*EXERCISE*.
Could you write out the full text on clinical decision support and evidence-based medicine, word for word?

*PASSAGE PROVIDED*.

☆ ☆ ☆ ☆

Clinical decision support, guidelines, evidence-based medicine (EbM)

Clinical Decision Support

Ideally, physicians should have a reference book at their disposal that evaluates current and high-quality literature on clinical topics, offers a good search function, and informs them by e-mail about thematic updates. The library has been licensing DynaMed for this purpose for several years for the entire UMM, including app use (the most well-known product of this kind is UpToDate, but it is also very expensive).

In the freely accessible ACCESSSS database, you can search for collaboratively assessed and annotated studies and systematic reviews from about 120 top journals and create e-mail alerts by subject areas.
The "Evidence-Based Medicine Guidelines" are a collection of about 1000 clinical guidelines that are regularly updated, supported by more than 4000 evidence summaries of articles from Level of evidence A to D. This database is only accessible free of charge via a search in ACCESSSS.

Trip is a database for searching for high-quality articles (quality filtering and sorting). We do not have a licence, but the Pro version can be personally licensed annually and has some advantages.

Guidelines

On the page Guidelines there are explanations of German (AWMF) and international databases.

Evidence-based medicine (EbM)

Cochrane Germany offers some introductory information on evidence-based medicine at https://www.cochrane.de/ueber-uns/evidenzbasierte-medizin (in German).

The book Where is the proof? is also freely available as full text in HTML and PDF at http://de.testingtreatments.org (in German).

☆ ☆ ☆ ☆

*Saved data entries*.
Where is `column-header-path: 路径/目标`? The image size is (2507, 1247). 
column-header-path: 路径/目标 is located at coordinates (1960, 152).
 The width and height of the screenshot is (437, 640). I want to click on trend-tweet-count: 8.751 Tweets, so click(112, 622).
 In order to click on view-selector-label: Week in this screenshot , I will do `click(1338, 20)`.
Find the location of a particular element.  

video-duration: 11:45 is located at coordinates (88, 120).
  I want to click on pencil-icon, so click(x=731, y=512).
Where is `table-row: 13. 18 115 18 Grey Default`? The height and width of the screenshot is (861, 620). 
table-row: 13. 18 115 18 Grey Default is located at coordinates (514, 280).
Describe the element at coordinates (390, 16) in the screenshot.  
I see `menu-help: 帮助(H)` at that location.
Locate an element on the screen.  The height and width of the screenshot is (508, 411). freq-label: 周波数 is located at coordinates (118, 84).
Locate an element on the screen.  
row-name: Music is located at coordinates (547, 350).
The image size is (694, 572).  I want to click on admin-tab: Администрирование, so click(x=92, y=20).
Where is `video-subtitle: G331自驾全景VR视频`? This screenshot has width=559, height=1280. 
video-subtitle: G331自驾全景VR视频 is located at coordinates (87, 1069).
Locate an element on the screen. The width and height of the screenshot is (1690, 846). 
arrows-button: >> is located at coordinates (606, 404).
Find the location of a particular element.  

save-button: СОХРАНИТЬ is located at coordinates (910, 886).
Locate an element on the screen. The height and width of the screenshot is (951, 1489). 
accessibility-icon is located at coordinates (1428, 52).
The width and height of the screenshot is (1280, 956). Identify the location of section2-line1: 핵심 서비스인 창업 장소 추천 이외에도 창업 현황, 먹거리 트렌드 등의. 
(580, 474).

☆ ☆ ☆ ☆

*EXERCISE RESPONSE*.
Clinical decision support, guidelines, evidence-based medicine (EbM)

Clinical Decision Support

Ideally, physicians should have a reference book at their disposal that evaluates current and high-quality literature on clinical topics, offers a good search function, and informs them by e-mail about thematic updates. The library has been licensing DynaMed for this purpose for several years for the entire UMM, including app use (the most well-known product of this kind is UpToDate, but it is also very expensive).

In the freely accessible ACCESSSS database, you can search for collaboratively assessed and annotated studies and systematic reviews from about 120 top journals and create e-mail alerts by subject areas.
The "Evidence-Based Medicine Guidelines" are a collection of about 1000 clinical guidelines that are regularly updated, supported by more than 4000 evidence summaries of articles from Level of evidence A to D. This database is only accessible free of charge via a search in ACCESSSS.

Trip is a database for searching for high-quality articles (quality filtering and sorting). We do not have a licence, but the Pro version can be personally licensed annually and has some advantages.

Guidelines

On the page Guidelines there are explanations of German (AWMF) and international databases.

Evidence-based medicine (EbM)

Cochrane Germany offers some introductory information on evidence-based medicine at https://www.cochrane.de/ueber-uns/evidenzbasierte-medizin (in German).

The book Where is the proof? is also freely available as full text in HTML and PDF at http://de.testingtreatments.org (in German).